They moved along the bank, passing irregular groups of stumps, until one standing by itself, much smoke-stained, as if it had leaked through all its fibers, drew their notice. It was deeply charred and hollow. Claire took up a pebble and dropped it into the stump. It rattled down some unseen hopper and clinked smartly on a surface below. This was Jouaneaux’s chimney.

“He himself forgot where it was!” sneered Massawippa.

“Or some one has occupied the house since,” suggested Claire, “and taken the other stumps away.”

This was matter for apprehension.

“But stumps are not easily moved, madame. They crumble away or are burned into their roots.
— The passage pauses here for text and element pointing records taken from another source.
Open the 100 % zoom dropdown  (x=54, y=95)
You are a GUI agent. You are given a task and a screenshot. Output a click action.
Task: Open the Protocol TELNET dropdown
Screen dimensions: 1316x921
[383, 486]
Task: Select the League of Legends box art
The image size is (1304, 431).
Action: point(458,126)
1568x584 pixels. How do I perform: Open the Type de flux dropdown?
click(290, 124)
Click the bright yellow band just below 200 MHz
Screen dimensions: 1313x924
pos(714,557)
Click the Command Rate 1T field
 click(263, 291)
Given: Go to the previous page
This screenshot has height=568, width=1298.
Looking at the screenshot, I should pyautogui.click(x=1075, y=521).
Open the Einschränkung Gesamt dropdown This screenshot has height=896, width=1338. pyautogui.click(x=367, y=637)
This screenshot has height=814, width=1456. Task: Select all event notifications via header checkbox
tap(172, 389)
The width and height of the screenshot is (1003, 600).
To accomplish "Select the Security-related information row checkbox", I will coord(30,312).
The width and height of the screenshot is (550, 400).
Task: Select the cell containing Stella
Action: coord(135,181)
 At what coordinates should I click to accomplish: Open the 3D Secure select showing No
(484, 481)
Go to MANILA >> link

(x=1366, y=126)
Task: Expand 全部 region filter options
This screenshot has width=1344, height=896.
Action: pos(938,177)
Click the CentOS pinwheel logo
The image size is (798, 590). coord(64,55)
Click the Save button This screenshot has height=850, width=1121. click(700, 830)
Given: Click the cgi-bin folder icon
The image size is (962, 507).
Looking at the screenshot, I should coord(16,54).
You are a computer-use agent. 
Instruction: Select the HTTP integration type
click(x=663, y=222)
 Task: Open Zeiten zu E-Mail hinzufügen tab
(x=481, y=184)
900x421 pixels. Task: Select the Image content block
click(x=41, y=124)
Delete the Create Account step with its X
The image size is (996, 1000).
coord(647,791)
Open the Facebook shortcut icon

Let us find the door.”

Massawippa dropped on her knees, and it happened that the first spot of turf she struck with a stone reverberated. Claire stooped also, and like two large children playing at mud pies they scraped the loam with sticks and found a rusty iron handle. The door rose by the tugging of four determined arms and left a square dark hole in the ground.[8]

“Wait,” said Claire, as Massawippa thrust her head within it. “Poison vapors sometimes lie in such vaults. And let us see if anything is down there.”

Massawippa took flint and steel from her sack, and Claire gingerly held the bit of scorched linen which these were to ignite. The tinder being set on fire, Massawippa lighted a candle and carefully put out her bit of linen. They fastened a rope to the candle and let it down into the cell.

The flame burned up steadily, revealing pavement and walls of gray cement, a tiny hearth and flue of river stones, a flight of slab steps descending from the door, and a small birch canoe, in which Jouaneaux had probably slept.